The problem: Below are entries; tally how many lines hold the string "input" and answer with only that figure.

Record extracts:

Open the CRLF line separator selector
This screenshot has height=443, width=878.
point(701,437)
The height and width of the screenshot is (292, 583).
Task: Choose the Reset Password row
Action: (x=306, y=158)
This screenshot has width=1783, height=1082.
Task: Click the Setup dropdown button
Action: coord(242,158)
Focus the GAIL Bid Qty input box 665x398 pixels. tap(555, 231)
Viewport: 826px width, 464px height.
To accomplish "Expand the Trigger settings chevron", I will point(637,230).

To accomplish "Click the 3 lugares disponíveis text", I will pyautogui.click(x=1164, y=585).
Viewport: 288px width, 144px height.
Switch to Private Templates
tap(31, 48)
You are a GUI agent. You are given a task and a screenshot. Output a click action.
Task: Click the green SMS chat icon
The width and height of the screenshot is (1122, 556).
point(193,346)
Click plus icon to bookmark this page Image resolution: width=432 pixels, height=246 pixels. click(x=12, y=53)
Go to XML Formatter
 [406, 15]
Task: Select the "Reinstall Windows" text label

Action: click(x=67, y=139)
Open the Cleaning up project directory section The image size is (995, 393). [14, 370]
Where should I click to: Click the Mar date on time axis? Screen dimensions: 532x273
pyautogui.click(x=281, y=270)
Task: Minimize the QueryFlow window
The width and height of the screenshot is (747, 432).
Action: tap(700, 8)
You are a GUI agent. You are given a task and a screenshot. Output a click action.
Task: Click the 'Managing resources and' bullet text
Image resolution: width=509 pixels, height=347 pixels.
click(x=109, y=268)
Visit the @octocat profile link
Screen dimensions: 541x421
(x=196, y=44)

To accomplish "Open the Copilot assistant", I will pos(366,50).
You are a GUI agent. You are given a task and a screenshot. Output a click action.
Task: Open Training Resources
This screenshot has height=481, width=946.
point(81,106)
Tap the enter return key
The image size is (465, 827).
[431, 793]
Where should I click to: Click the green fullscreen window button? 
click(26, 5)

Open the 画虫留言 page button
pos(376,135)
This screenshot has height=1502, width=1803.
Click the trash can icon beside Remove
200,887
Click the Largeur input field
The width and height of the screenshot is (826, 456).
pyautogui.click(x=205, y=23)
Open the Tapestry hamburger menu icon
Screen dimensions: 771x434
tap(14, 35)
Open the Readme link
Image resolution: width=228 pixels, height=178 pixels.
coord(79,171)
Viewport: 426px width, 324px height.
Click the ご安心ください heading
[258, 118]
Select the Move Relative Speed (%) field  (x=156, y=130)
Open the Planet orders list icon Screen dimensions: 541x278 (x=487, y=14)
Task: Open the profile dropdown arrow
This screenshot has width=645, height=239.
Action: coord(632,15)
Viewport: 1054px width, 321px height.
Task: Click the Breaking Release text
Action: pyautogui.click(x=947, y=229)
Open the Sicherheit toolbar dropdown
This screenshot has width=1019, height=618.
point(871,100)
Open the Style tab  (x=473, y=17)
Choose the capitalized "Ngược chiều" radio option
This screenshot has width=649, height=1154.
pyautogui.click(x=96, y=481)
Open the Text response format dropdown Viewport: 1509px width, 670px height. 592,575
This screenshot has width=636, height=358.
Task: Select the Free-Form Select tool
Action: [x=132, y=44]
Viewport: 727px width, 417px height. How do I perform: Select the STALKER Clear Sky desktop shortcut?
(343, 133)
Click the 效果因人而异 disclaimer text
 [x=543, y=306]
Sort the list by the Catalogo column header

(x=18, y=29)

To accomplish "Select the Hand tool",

Completed task: 2